ALAIN BRUNET
envoyé spécial
La Presse À LA ROCHELLE
Pleine lune, ciel clément, brise de mer, magnifique ville portuaire. Une dizaine de milliers de fidèles acclament le chanteur. Et Renaud, torse nu, guitare en bandoulière, célèbre deux décennies de création, émaillant sa performance d’invectives quant au nouvel ordre établi dans sa douce France.
Jouxtant l’Atlantique, l’Esplanade Saint-Jean d’Acre était devenue le lieu par excellence de la chanson d’expression française. Un mercredi soir sur la terre, les onzièmes FrancoFolies rochelaises s’étaient bel et bien mises en marche. « L’année zéro », lancera Jean-Louis Foulquier, appelé à résumer le nouvel esprit régnant sur cet événement qu’il a fondé, et qui a passablement proliféré depuis lors jusqu’à Montréal, à Spa, récemment en Argentine, en Bulgarie, etc.
Nouvelle décennie, nouvelle ère, ainsi pense le célèbre animateur radiophonique sur France-Inter, doublé d’un directeur artistique hors du commun. Ce nouveau départ, Foulquier ne l’a surtout pas imaginé sur le mode de l’étroitesse de l’esprit franchouillard. Il sait où la glorification enflée d’une culture peut mener. Il sait néanmoins que l’acte de célébrer la chanson française produit tout un spectre d’interprétations.
Certains y voient un inquiétant vase clos à l’heure du village global. D’autres y constatent la marque d’une culture en émancipation, une preuve éclatante de bonne santé. « Il ne s’agit pas de faire cocorico ! », prévient Foulquier, pour qui les FrancoFolies n’ont rien à voir avec toute forme de fermeture nationaliste.
« Il faut, en ce sens, être à l’écoute, y aller en fonction du talent. Et si le talent s’exprime en français, il aide à ce que le monde anglo-saxon ne s’étende pas unilatéralement sur les autres espaces linguistiques. Si nous laissons une culture hégémonique prendre du terrain sans réagir, nous allons directement vers la disparition de la nôtre.

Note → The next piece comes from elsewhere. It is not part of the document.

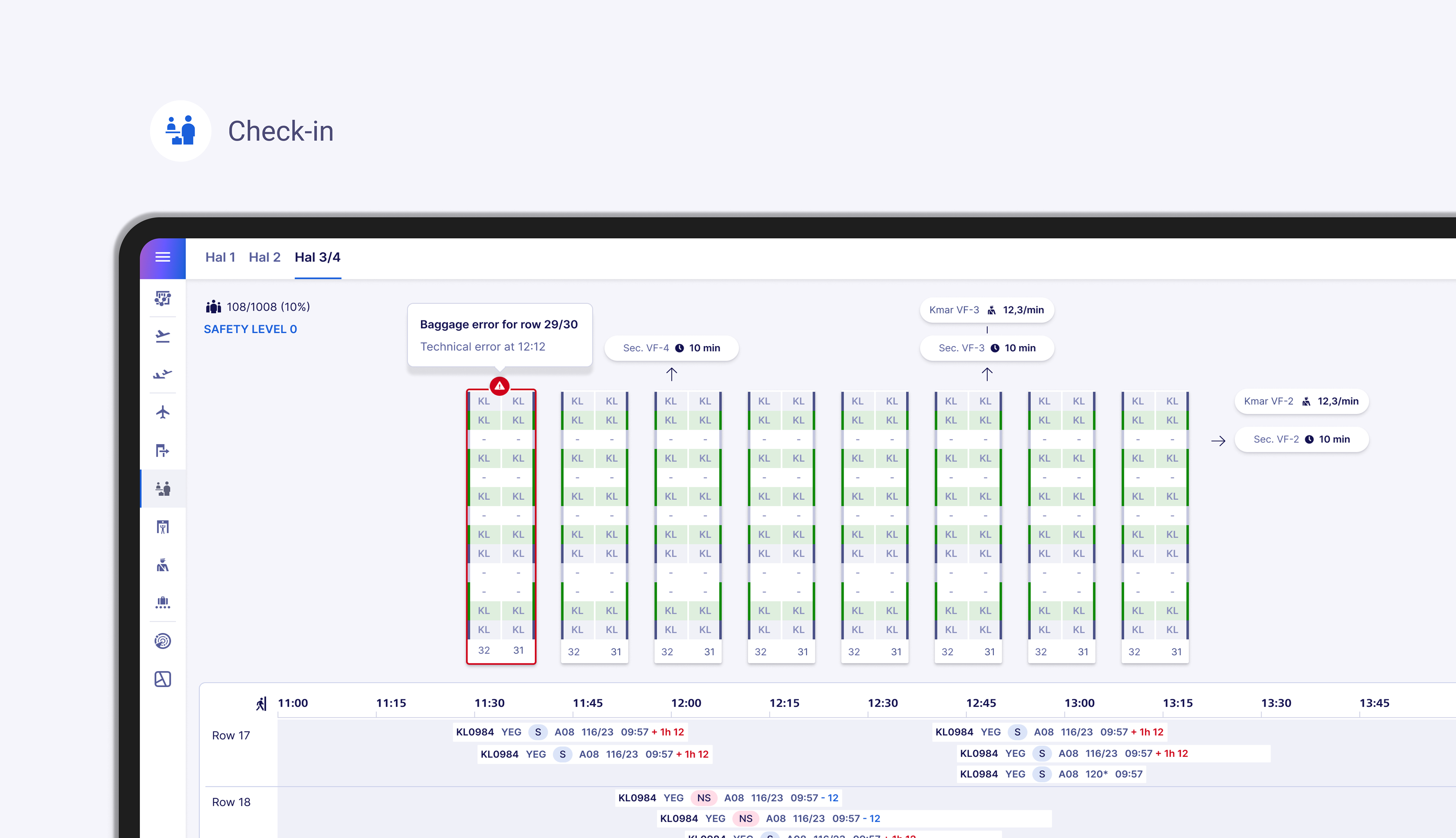1456x838 pixels.
Task: Click the 12:00 timeline marker
Action: click(686, 703)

« Il faut, en ce sens, présenter tout ce qui existe en français, et ne pas se contenter d’un succès hexagonal, la France ayant la forme d’un hexagone. Il faut séduire ailleurs, partout dans le monde, comme les FrancoFolies l’ont fait récemment en Argentine. De cette façon, un jeune artiste comme Sinclair a pu se faire de nombreux fans à Buenos Aires. »
S’il croit à la vigueur et à la longévité de la chanson d’expression française, Foulquier s’oppose à son expansion sous des allures conquérantes. « D’autant plus, ajoute-t-il, que la plupart des peuples subissent la même pression américaine. Il me semble que les échanges entre les différentes cultures linguistiques, y compris l’anglaise, peuvent fonctionner d’une autre façon. Par exemple, j’ai invité l’Argentin Fito Paez aux Francos. Aller faire cocorico, non. Mais séduire, c’est possible. »
Jusqu’à lundi soir prochain, une soixantaine de concerts seront livrés sur La Rochelle, incluant nombre de programmes doubles ou triples. Bernard Lavilliers, Khaled, Alain Bashung, Youssou N’Dour, Jacques Higelin, Nino Ferrer, Thomas Fersen et Charlélie Couture sont parmi les pointures invitées aux onzièmes FrancoFolies.
Hier, des artistes de l’imposante délégation québécoise, certes la plus considérable chez les francophones résidant hors de l’hexagone, faisaient déjà de l’effet sur les festivaliers. L’enthousiasme était tangible lorsque la Bottine Souriante s’est fait aller le rigodon orchestral, et non moins progressif.
Un peu plus tôt dans la soirée, le groupe anarcho-punk Banlieue Rouge volait le show aux deux autres inscrits au même programme. Dans les jours qui viennent, Richard Desjardins, Éric Lapointe, Beau Dommage, Francine Raymond, Dominique Guinois, Chantal Richer, Johanne Blouin, France D’Amour et Lynda Lemay se produiront également sur les scènes rochelaises. Pour Jean-Louis Foulquier, la principale innovation est la mise en place d’une série rap, présentée dans un hangar du port. Une vingtaine de groupes ont été invités à s’y produire. On compte ainsi y mettre en relief le véhicule d’une nouvelle expression multiculturelle, qui connaît un épanouissement sans précédent chez nos cousins.
De source sûre, on apprenait que MC Solaar, rapper francophone par excellence, détenait le plus gros score de pré-ventes de billets aux onzièmes FrancoFolies ! Qui plus est, le 14 juillet, fête nationale des Français, aura pour grande vedette ce brillant citoyen d’origine africaine, certes l’un des plus doués paroliers récemment découverts. Signe des temps ? Signe d’une année zéro.